I do love your photo!
I visited Blackpool in the mid 60s and remember it being just as Steven says.

I've just re-read, 'A Fortnight in September'..set a little before your photo but I loved the story..so simple! I became so engrossed as I took the holiday at the seaside with them!
;-)

Pat Posner said...

A great 'Happy Days' post, Weaver.
Love the photo.
Did you have to take your own salt and pepper to the boarding house?

Strokes for Tess
xxPat

Totalfeckineejit said...

Great memories well told ,Weaver, and a lovely photograph too.

Pam said...

I'm pleased, as an Aussie, to say I've been there Weaver! Had seen and heard so much about it growing up with our television programs from England, that when my husband and I were doing a road trip from Scotland to Wales a couple of years ago, I shouted "There's a sign that says "Blackpool", as we went through England. We diverted to see this place we heard so much about. (Another one was Gretna Green).Loved your post!!!

patteran said...

A wonderful memoir, Pat, and the perfect picture accompaniment.

The Weaver of Grass said...

Oh Jinksy - so sorry for reminding you of it!

The Weaver of Grass said...

Dave - Blackpool and rain often go together in the same sentence.

The Weaver of Grass said...

Derrick - I agree with what you say - we all have more money than we had then and those days are over.

The Weaver of Grass said...

Woman in a window - thanks for the comment - I personally hate shopping but I do know what you mean - it is nostalgia that makes us want those days back - but they will never return and places like Blackpool must realise that if they are to succeed - they must move on.

The Weaver of Grass said...

Happy days indeed Heather.

The Weaver of Grass said...

Thanks Denise - didn't realise you Mum's family came from there - but don't suppose Scarborough was all that different (tho' not as rainy).

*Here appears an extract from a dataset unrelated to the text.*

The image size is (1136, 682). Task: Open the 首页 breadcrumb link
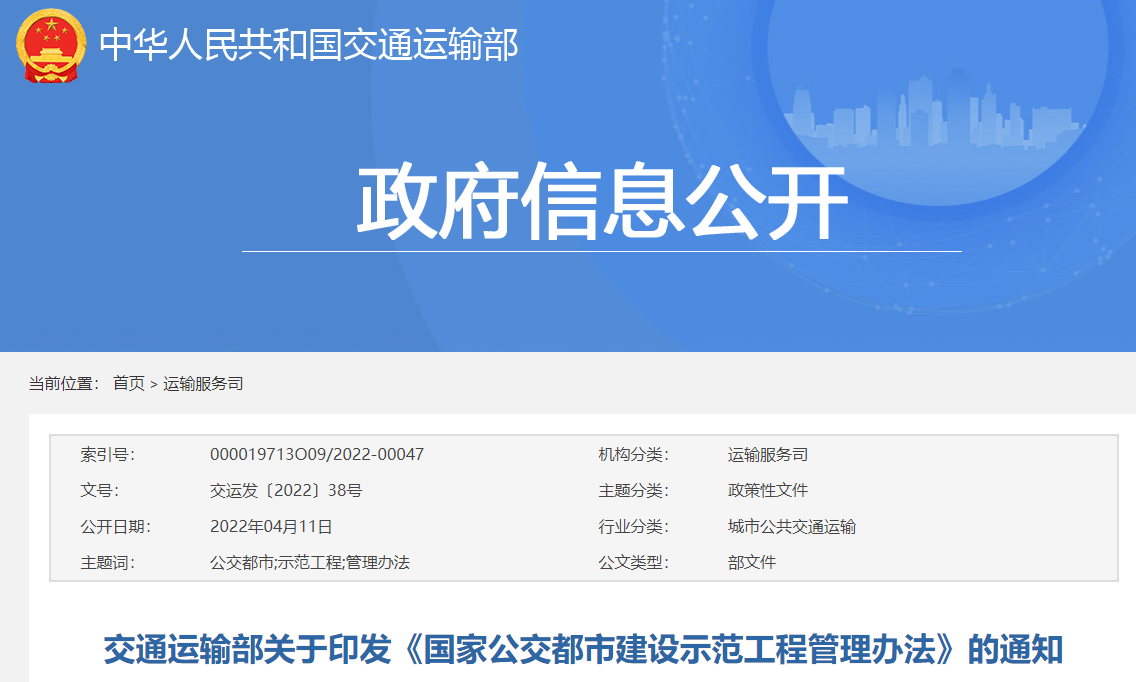[128, 383]
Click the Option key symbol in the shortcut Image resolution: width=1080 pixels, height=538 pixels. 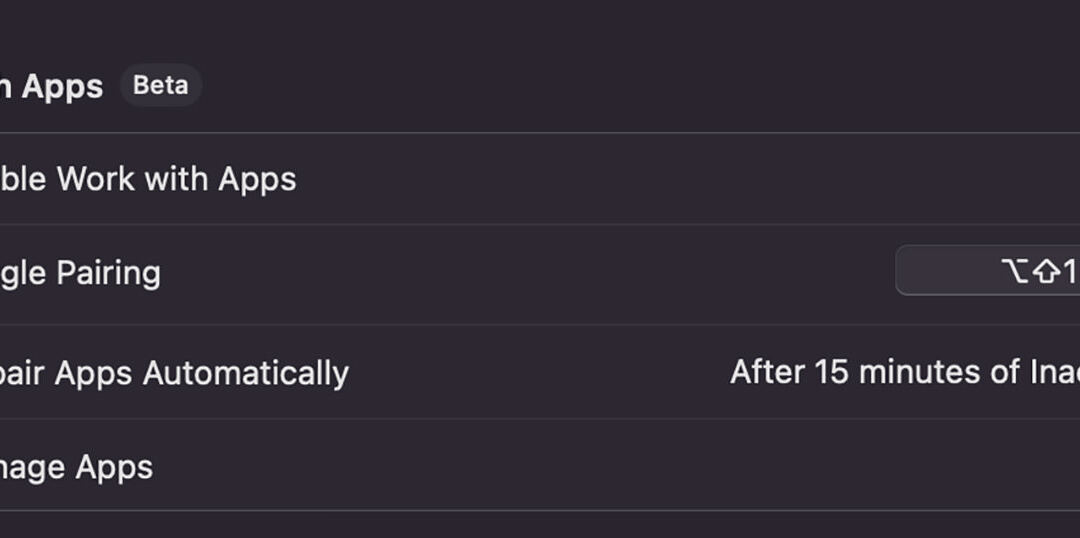(x=1014, y=271)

The Weaver of Grass said...

Cathy - as you say times have changed - maybe, as we all move about so much, that sense of family is no longer as strong, and that is a pity.

The Weaver of Grass said...

Leenie - two nations divided by a common language! I always have to remember when I visit US that I have to ask for the restroom not the toilet or the loo!

The Weaver of Grass said...

Nice to think of you eating candyfloss and skipping along the beach and being naughty Steven.

The Weaver of Grass said...

Thanks willow - yes all three of us children were taller than our parents (must have been the school milk).

The Weaver of Grass said...

Thanks willow - yes all three of us children were taller than our parents (must have been the school milk).

The Weaver of Grass said...

Sal - A fortnight in September? Is this a book? If so please give details as it sounds my sort of read.

The Weaver of Grass said...

Pat - salt and pepper ? Did some boarding houses insist on that? We really became friends with Mr and Mrs Cheffins but however wet it was we never returned to the house during the day - that was absolutely not done.

The Weaver of Grass said...

Thanks TFE

The Weaver of Grass said...

Thanks Pam - interesting that you should call in at Blackpool and Gretna Green -I didn;t realise their fame had spread that far.

The Weaver of Grass said...

Dick - expect you have similar memories from your childhood too.

BT said...

Oh how wonderful Weaver. Now I have a good story about Blackpool. My mother was a dancer and had an interview with, and was accepted into The famous Bluebell Girls in Paris. I still have the letter from 'Madame Bluebell' in a brown envelope. On the front of it, my mother wrote 'Didn't go, went to Blackpool instead'!!! And it was in Blackpool that she met my father as he was playing in the end of pier band! This would be in the 20s. They often talked of the Winter Gardens. I have only been once on a Bank Holiday weekend but we had a great day and the sun shone all day.